━━━━━ LISTED ENTRIES

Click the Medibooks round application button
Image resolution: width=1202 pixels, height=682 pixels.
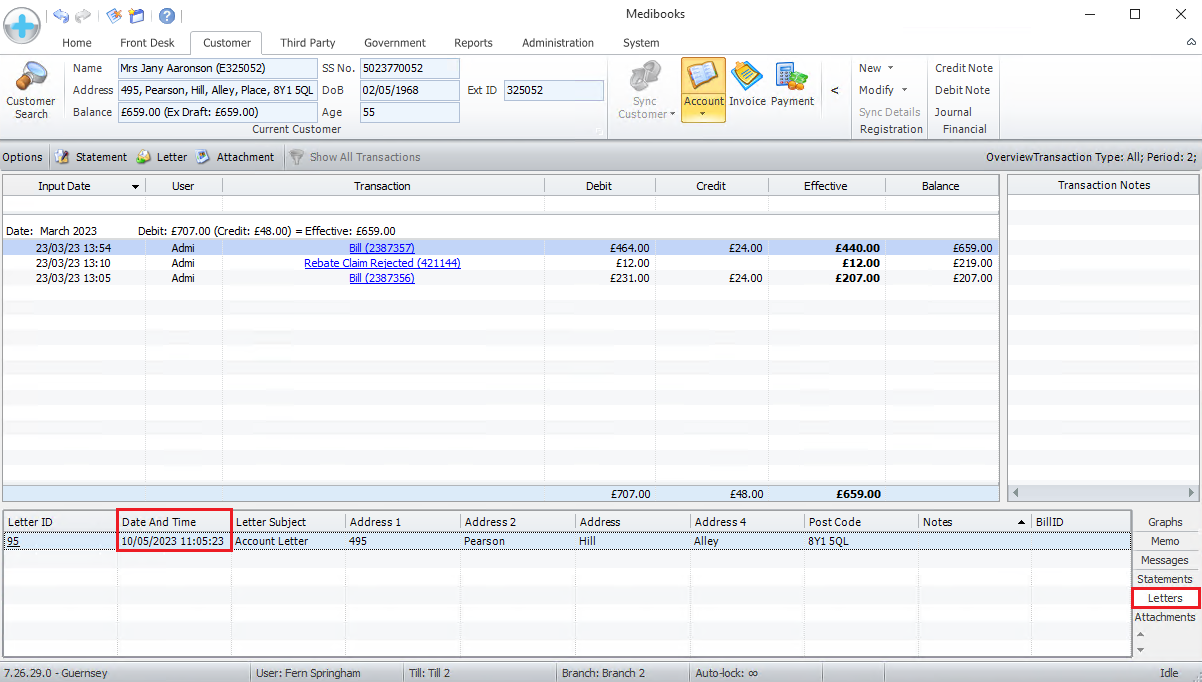point(22,22)
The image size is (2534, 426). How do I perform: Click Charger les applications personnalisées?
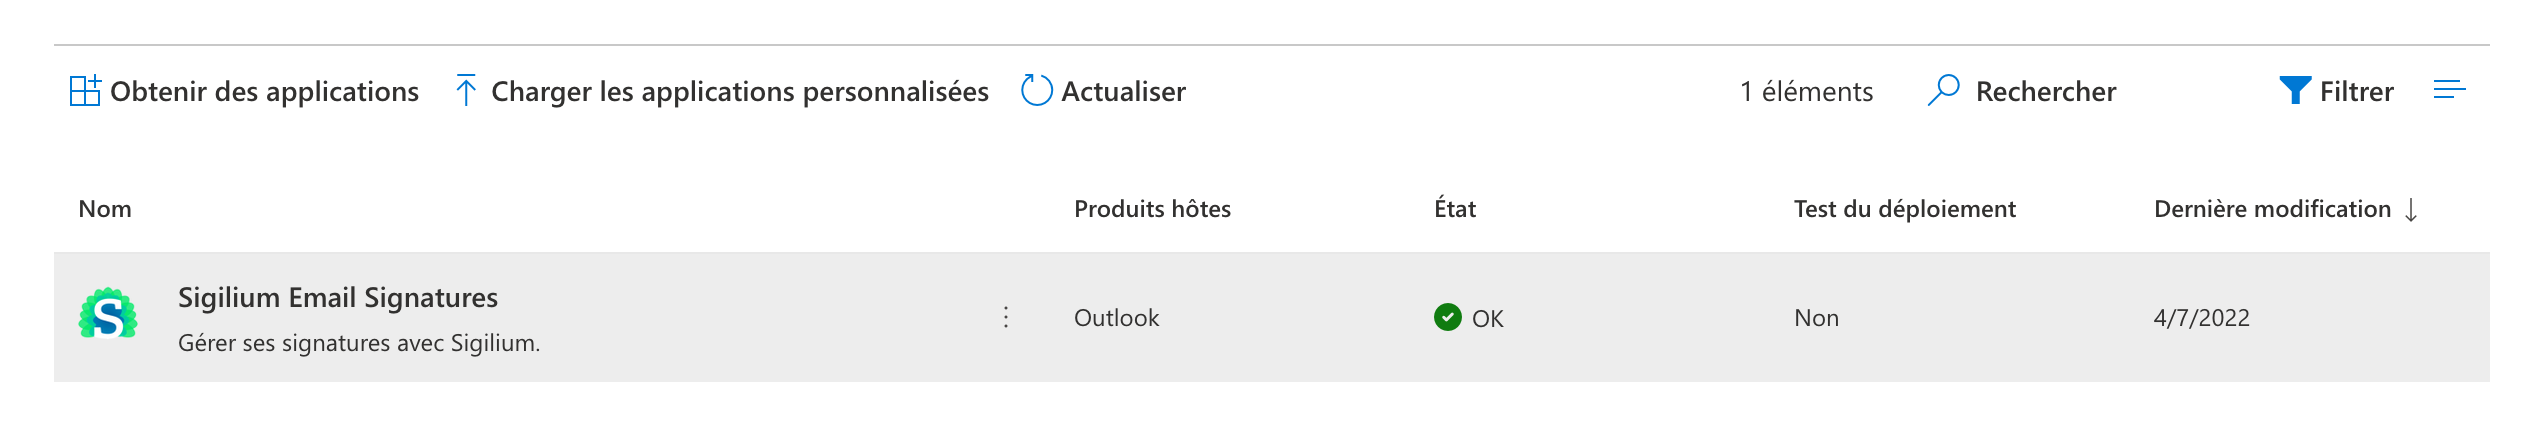point(739,92)
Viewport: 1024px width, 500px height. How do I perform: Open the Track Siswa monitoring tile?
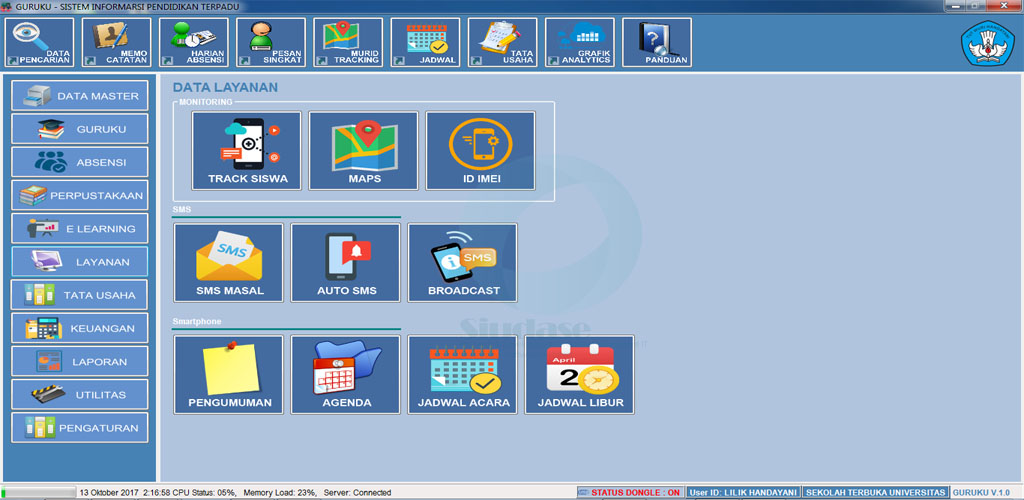pyautogui.click(x=247, y=150)
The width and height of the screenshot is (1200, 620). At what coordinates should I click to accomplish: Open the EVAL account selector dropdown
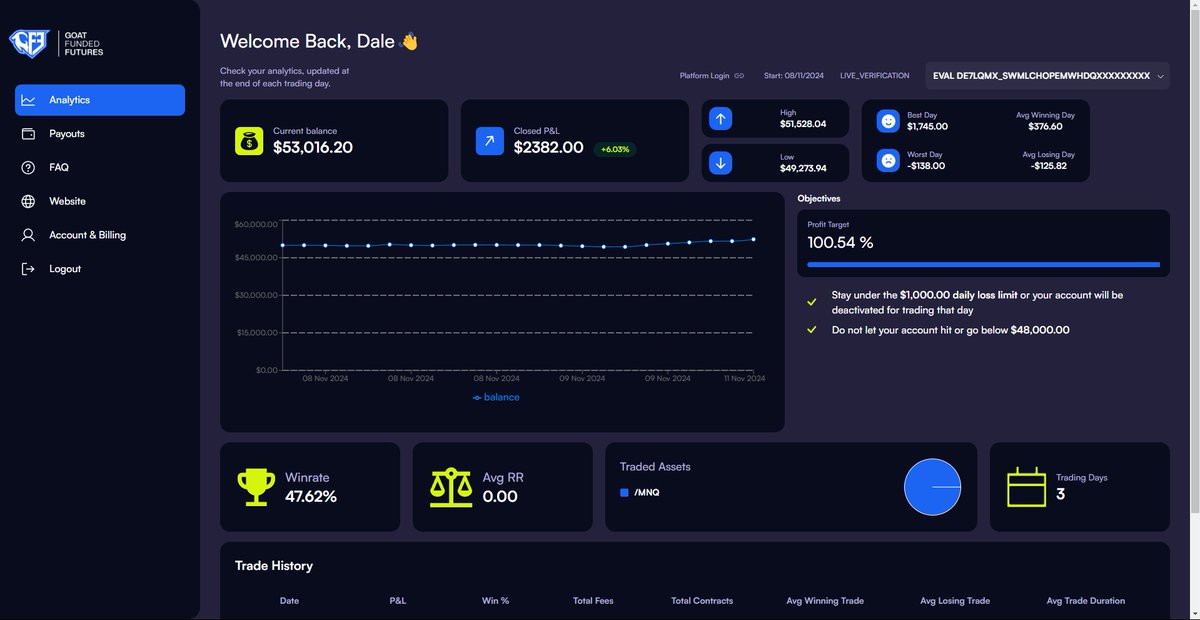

━━━━━━━━━━

▶ [EXERCISE OBJECTIVE]: Omit all pictures and write out, exactly, only the lines from the line containing "Image resolution: width=1202" through the last line of the entries above.

▶ [EXPECTED ANSWER]:
Image resolution: width=1202 pixels, height=682 pixels.
point(22,22)
The image size is (2534, 426). How do I perform: Click Charger les applications personnalisées?
point(739,92)
Viewport: 1024px width, 500px height. How do I perform: Open the Track Siswa monitoring tile?
pyautogui.click(x=247, y=150)
The width and height of the screenshot is (1200, 620). At what coordinates should I click to accomplish: Open the EVAL account selector dropdown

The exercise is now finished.